The entries below contain a stretch that opens with the line containing "[button] (94, 6)" and closes with the line containing "[mobile-toggle] (7, 6)"; set down that stretch exactly, both ends included, and nothing else.

┌─ SOURCE MATERIAL

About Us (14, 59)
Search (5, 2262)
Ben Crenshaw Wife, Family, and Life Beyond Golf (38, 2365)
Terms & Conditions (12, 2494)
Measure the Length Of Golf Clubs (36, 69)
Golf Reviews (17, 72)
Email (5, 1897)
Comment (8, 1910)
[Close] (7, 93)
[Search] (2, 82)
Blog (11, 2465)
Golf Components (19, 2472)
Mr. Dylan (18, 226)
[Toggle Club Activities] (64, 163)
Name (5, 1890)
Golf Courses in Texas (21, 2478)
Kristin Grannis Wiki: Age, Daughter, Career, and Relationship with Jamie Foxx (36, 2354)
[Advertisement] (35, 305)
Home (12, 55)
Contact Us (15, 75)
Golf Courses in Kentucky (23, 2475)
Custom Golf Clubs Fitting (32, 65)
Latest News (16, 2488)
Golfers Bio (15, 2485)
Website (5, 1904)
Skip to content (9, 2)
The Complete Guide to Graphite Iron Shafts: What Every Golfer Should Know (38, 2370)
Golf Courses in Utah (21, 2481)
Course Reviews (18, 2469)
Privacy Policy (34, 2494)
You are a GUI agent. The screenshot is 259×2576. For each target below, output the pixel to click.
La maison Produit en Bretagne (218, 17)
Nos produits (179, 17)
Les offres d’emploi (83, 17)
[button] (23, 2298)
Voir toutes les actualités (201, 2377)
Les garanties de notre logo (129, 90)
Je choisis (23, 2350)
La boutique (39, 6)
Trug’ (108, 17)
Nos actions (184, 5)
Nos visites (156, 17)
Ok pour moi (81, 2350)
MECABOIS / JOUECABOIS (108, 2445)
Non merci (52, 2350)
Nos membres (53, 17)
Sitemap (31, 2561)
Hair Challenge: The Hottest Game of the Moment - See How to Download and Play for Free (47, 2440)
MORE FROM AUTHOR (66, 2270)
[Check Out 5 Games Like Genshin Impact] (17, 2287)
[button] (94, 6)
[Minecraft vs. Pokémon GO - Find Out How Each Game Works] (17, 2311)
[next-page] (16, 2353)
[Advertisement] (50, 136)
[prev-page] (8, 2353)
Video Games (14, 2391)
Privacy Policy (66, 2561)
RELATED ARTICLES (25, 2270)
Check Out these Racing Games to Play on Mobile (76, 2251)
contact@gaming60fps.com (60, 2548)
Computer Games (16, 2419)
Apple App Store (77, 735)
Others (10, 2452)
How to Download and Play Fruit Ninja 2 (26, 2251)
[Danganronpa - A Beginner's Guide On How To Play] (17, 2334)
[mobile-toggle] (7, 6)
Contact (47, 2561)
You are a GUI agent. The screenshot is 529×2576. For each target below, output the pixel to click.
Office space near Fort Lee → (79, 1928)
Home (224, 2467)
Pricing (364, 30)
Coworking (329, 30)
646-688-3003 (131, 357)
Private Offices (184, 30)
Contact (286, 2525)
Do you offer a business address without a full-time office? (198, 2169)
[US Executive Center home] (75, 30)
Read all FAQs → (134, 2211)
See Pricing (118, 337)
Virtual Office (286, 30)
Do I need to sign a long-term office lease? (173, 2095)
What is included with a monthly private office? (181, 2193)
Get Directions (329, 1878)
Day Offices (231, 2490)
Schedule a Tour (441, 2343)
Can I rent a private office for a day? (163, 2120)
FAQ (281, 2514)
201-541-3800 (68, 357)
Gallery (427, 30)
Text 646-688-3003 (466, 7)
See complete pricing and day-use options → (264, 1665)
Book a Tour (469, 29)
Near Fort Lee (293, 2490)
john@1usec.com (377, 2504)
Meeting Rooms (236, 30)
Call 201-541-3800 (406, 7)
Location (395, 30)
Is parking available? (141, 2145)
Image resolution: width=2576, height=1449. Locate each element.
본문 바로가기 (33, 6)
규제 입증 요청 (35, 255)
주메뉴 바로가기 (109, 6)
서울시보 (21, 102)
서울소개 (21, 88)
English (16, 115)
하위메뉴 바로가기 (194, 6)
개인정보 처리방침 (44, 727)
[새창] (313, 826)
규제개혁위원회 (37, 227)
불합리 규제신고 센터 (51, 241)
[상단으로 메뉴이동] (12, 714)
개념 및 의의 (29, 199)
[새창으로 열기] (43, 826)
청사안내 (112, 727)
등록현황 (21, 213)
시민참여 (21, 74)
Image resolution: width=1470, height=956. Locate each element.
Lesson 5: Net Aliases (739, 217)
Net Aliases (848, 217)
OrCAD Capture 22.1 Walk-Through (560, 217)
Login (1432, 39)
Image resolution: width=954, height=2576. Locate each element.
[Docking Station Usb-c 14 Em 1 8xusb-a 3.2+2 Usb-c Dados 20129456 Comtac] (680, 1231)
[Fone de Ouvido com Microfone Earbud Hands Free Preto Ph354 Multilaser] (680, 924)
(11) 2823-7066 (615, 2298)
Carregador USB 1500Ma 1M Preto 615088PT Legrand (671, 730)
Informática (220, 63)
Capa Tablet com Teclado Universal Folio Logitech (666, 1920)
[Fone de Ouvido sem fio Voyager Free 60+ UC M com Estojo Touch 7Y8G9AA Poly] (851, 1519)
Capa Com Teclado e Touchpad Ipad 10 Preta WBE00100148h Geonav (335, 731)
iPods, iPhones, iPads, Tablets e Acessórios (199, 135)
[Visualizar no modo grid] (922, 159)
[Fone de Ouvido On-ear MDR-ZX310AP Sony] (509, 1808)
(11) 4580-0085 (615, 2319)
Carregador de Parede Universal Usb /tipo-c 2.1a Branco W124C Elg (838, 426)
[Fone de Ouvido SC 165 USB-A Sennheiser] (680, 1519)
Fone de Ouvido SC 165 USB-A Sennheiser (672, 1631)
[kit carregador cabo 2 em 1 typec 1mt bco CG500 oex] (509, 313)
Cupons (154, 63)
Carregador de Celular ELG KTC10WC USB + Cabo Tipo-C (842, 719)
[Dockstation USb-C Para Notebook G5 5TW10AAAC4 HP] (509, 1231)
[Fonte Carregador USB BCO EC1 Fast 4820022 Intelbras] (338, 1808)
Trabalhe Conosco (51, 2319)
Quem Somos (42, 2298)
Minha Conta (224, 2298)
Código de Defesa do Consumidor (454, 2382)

└─

SOLUTION TO THE EXERCISE
[button] (94, 6)
[Minecraft vs. Pokémon GO - Find Out How Each Game Works] (17, 2311)
[next-page] (16, 2353)
[Advertisement] (50, 136)
[prev-page] (8, 2353)
Video Games (14, 2391)
Privacy Policy (66, 2561)
RELATED ARTICLES (25, 2270)
Check Out these Racing Games to Play on Mobile (76, 2251)
contact@gaming60fps.com (60, 2548)
Computer Games (16, 2419)
Apple App Store (77, 735)
Others (10, 2452)
How to Download and Play Fruit Ninja 2 (26, 2251)
[Danganronpa - A Beginner's Guide On How To Play] (17, 2334)
[mobile-toggle] (7, 6)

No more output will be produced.